On 11 August 1964 we announced out decision as follows:
This court has jurisdiction to deal with the case. We accede to the request of the Attorney-General and postpone the hearing of the application to 1 September 1964:
These are the reasons, publication of which was postponed because of the vacation.
On 14 July 1964 an order nisi was issued directed to the Chief Rabbinical Council, the first respondent, and the Religious Council of Tel Aviv-Jaffa, the second respondent, ordering them to show cause "why the first respondent should not give instructions for the supervision of Kashrut (ritual lawfulness) in the slaughterhouse of the petitioner in Kiryat Malachi, subject only to the conditions connected to matters of Kashrut in the same slaughterhouse"; and against the second respondent, "why it should not market meat slaughtered in the said slaughterhouse in the Tel Aviv-Jaffa area on instructions only given to it by the first respondent aforesaid, and why the second respondent should not be prevented from withdrawing the licences and approvals from the butcher shops in the Tel Aviv-Jaffa area which sell kasher meat slaughtered in the above slaughterhouse in accordance with the instructions given to it by the first respondent aforesaid".
The order nisi was granted on the basis of the petitioners' complaints contained in their application to some of which we will refer.
It is by virtue of the "Jewish Community Rules", even before the establishment of the State, and by virtue of legislation of the Knesset (Budget Laws), and the Jewish Religious Services Budgets Law, 1949, and the regulations made thereunder, that the respondent institutions exist, and the control of Kashrut and the granting of Kashrut certificates come within their authority.
The petitioners applied to the respondents for a Kashrut licence to enable them to market meat slaughtered by them in the said slaughterhouse as meat recognised by the Rabbinate as Kasher meat.
In the negotiations with the respondents the petitioners were not confronted with any argument that the slaughtering in their slaughtering house was defective from the point of view of Kashrut.
The respondents, however, put different conditions as conditions precedent to the issue of a Kashrut certificate as requested.
The petitioners argue that these conditions have no connection whatsoever with matters of Halachah, that putting these requirements as a condition to the granting of the requested Kashrut licence is ultra vires and that the respondents refuse their application for peripheral considerations which have no relevance to the question whether the meat marketed by the second petitioner is Kasher or not; that is to say, because of considerations relating to matters not within the respondents' authority such as economic and monetary matters and the like.

## [Page and screen pointing data]
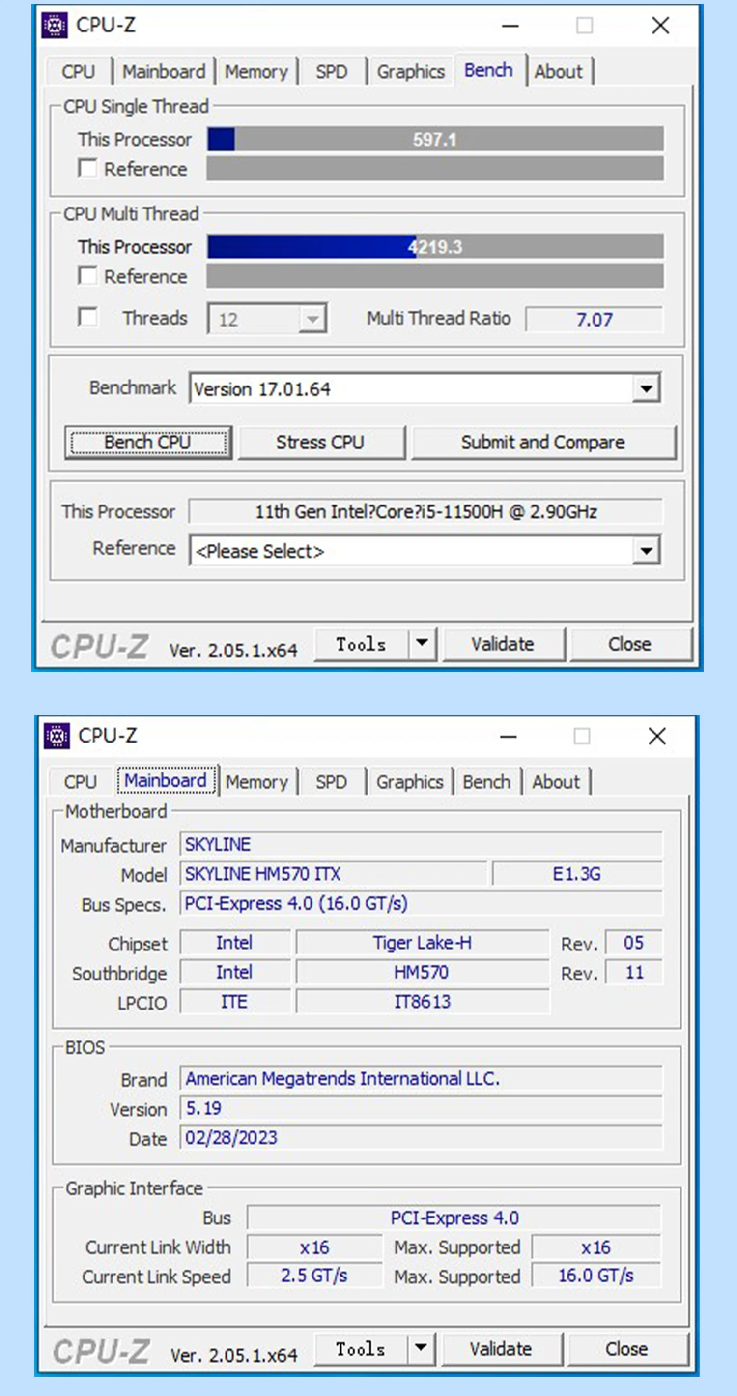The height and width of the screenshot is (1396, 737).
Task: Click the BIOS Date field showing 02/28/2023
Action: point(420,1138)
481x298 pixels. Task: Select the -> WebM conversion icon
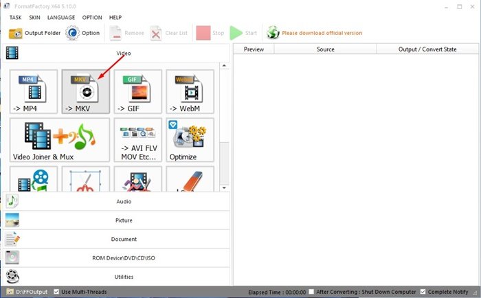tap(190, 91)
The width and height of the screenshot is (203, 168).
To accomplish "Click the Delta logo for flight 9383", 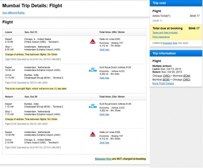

## [Work to be completed]
Carry on the court decision about the slaughterhouse Kashrut licence from the point where it stops.

## [Task answer]
The second petitioner has declared that it cannot agree to some of the above conditions but is prepared to abide by all the conditions imposed by the Rabbinate on other slaughterhouses in Israel, and that all discrimination directed against it in this respect is invalid.
Among the conditions indicated by the petitioners we will mention two:
that meat slaughtered in the petitioners' slaughterhouse should be marketed only to Kosher butcher shops, that is, butcher shops whose owners have Kashrut certificates from the Rabbinate, and that it is forbidden to market it to the owner of a butcher shop who does not hold a Kashrut certificate from the Rabbinate;
that the petitioners may not market those parts of the meat remaining after slaughtering, which are presumed to be trefah (forbidden), without the consent of the local representative of the Rabbinate, and that the petitioners must undertake not to deliver or market in any form whatsoever this trefah meat, except to non-Jewish merchants (or non-Jewish butcher shops), and then only upon receipt of secure financial guarantees from the buyers, such as bank guarantees, to back their undertaking that parts of such meat will not find their way, directly or indirectly, into the Jewish market.
These two conditions are cited only by way of example, because the application spreads over twelve pages, to which many documents are attached, in which the above conditions and other conditions are to be found which might impose upon the petitioners a very heavy financial burden, and also conditions, compliance with which might bring the petitioners into conflict with various secular laws – so the petitioners argue.
Copies of the application with the documents attached were served on the respondents. The second respondent submitted an answer on the merits, indicating that it is not concerned with the issue of Kashrut certificates and that in this respect it is subordinate to the District Rabbinate of Tel Aviv; whilst the respected Chief Rabbinical Council submitted no answer but Rabbi A. Gottlieb, its secretary, sent a letter in which he notified the Court that the Chief Rabbinate had adopted three resolutions, of which the third is, "It is not within the competence of the High Court of Justice to interfere with halachic considerations or in halachic judgments issued by the Chief Rabbinate Council."
The first resolution said that in all matters relating to halachic judgment "the considerations of the Chief Rabbinical Council are only halachic and in this respect subordinate to the laws of the Torah and other instructions as to what and how to decide cannot be accepted."
The second resolution said, "The Chief Rabbinical Council rules according to halachic considerations when and how a Kashrut certificate will be granted on its instructions, and from these considerations it cannot budge".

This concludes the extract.